By blocking G3BP1 ubiquitination in cells exposed to heat stress, they found stress granules were able to form as usual  — but were not cleared once the stress stopped.

In addition, G3BP1 ubiquitination was found to be essential for interaction with the endoplasmic reticulum (ER)-associated protein FAF2, which prompted the extraction of G3BP1 from stress granules by the valosin-containing protein (VCP). The ER is a cellular organelle involved in protein production, modification, and transport.

Ubiquitination and subsequent VCP-dependent removal of G3BP1 allowed for stress granule disassembly.

Given that mutations in the VCP gene have been associated with ALS and other neurodegenerative diseases, these findings can help in understanding the impaired stress granule clearance that is seen in patients.

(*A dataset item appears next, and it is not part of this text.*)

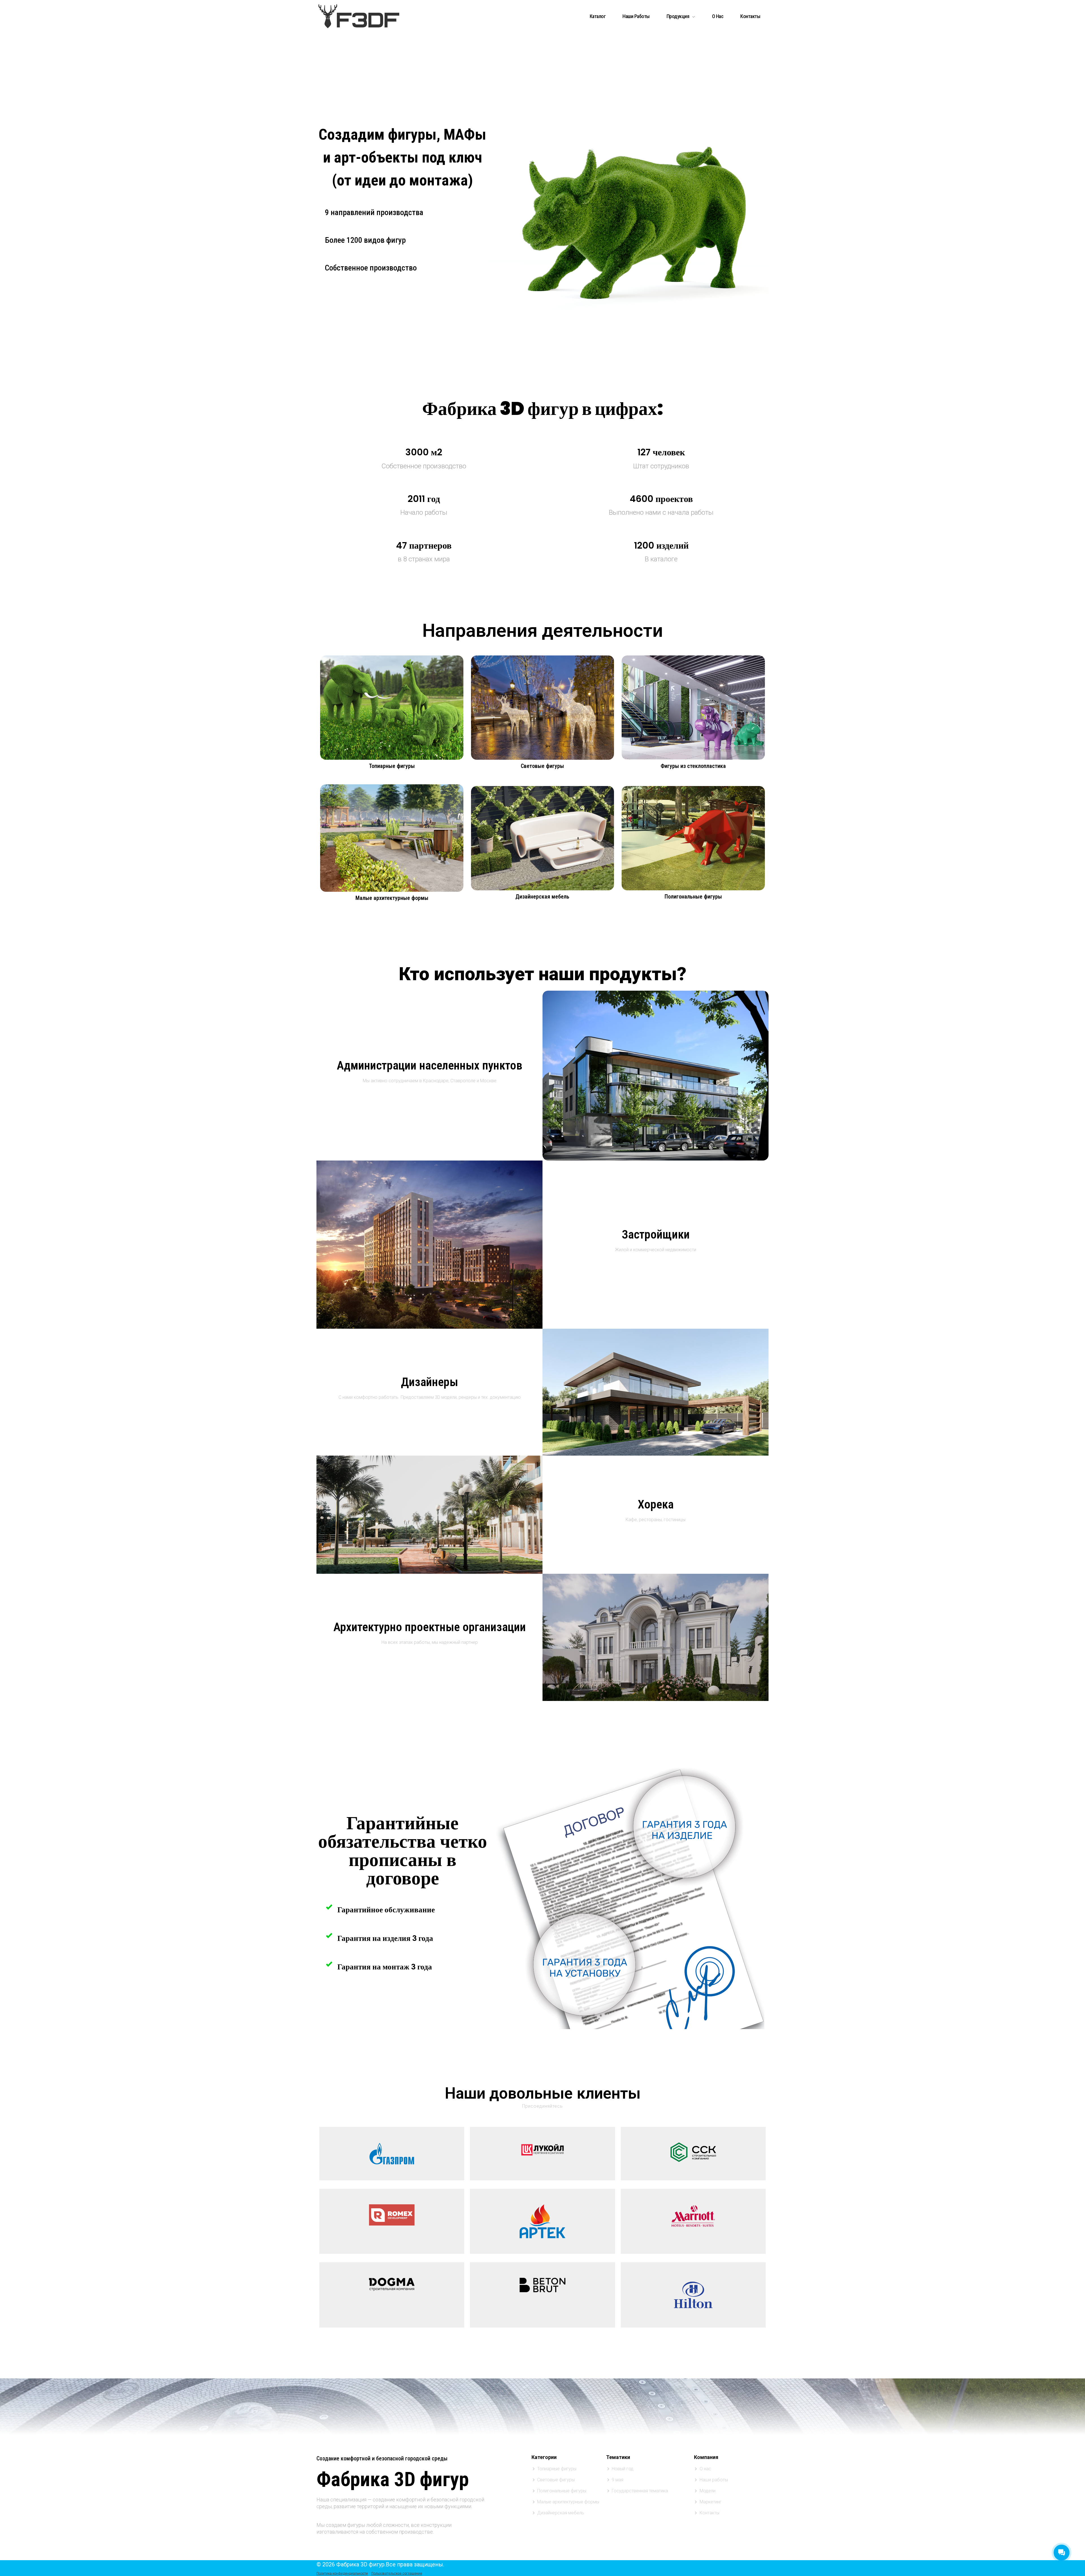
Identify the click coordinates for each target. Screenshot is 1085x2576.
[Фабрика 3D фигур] (358, 15)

Data also highlighted that “stress granules that arise in response to heat stress are disassembled at the ER, consistent with other heat shock-dependent stress responses,” the team wrote.

“In addition to revealing the crucial role that the G3BP1 protein plays in stress granule disassembly, our work also shows that different forms of stress that have similar effects on cells actually have distinct mechanisms for reversing the stress response,” said Youngdae Gwon, PhD, the first author of the second study.